Würden Sie für 200.000 Dollar Ihre Ehe zerstören?

„Ich habe mich in meinem ganzen Leben im Fernsehen noch nicht so unwohl gefühlt“, sagt der Moderator, bevor die Show gezeigt wird, was natürlich der Gipfel der Heuchelei ist. Überhaupt, sagt er, hätte man lange diskutiert, ob man die Folge ausstrahlen soll. Dann hat wohl auch der letzte kapiert, dass es sich lohnt dranzubleiben.

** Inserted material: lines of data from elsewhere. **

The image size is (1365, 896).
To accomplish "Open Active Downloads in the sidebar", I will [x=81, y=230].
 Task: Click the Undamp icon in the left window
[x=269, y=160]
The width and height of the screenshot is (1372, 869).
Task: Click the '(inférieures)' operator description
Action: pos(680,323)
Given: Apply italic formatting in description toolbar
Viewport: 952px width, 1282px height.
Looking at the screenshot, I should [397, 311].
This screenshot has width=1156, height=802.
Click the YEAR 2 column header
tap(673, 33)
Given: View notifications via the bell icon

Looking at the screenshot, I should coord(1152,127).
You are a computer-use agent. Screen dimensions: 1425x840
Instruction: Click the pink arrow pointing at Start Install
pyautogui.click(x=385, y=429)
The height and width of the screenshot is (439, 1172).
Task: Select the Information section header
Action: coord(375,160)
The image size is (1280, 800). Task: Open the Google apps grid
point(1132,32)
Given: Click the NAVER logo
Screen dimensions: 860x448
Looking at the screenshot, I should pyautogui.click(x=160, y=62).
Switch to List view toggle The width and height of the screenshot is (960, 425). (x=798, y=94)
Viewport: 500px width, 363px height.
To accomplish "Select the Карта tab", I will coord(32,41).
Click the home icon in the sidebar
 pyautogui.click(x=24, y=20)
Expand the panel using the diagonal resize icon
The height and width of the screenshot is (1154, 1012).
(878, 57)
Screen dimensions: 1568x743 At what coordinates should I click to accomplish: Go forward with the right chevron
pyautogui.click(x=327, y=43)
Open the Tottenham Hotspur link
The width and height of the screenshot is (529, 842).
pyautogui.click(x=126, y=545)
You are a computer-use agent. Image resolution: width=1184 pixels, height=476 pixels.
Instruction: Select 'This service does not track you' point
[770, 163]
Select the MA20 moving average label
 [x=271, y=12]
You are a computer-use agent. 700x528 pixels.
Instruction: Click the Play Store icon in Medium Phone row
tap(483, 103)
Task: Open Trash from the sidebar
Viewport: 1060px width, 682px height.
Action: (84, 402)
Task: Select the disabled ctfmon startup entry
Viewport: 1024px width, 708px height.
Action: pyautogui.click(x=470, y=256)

Die Fox-Show „Moment of Truth“ (die deutsche Variante läuft als „Die Wahrheit und nichts als die Wahrheit“ auf RTL2) ist ein Spiel mit dem Lügendetektor. Wer zunehmend unangenehme Fragen wahrheitsgemäß beantwortet, kann viel Geld gewinnen. Eine Lüge — und es gibt nichts.

Die Kandidatin am Dienstagabend heißt Lauren Cleri und ist 26. Ihre Familie und ihr Ehemann Frank sitzen in der ersten Reihe vor dem Publikum. Bislang hat sie wahrheitsgemäß unter anderem die Fragen beantwortet:
 

  • „Würden Sie Essen eher einem streunenden Hund geben als einem Obdachlosen?“ (Ja)
  • „Hatten Sie schon einmal Vergnügen daran, wenn eines Ihrer Geschwister in Schwierigkeiten geriet?“ (Ja)
  • „Haben Sie schon einmal eine Stelle verloren, weil Sie Geld gestohlen haben?“ (Ja)
  • „Haben Sie, seit Sie verheiratet sind, schon einmal so getan, als würden Sie schlafen, um nicht mit Ihrem Ehemann Frank Sex haben zu müssen?“ (Ja)
  • „Geben Sie Ihrem Ehemann die Schuld daran, dass Sie kaum gute Freunde haben?“ (Ja)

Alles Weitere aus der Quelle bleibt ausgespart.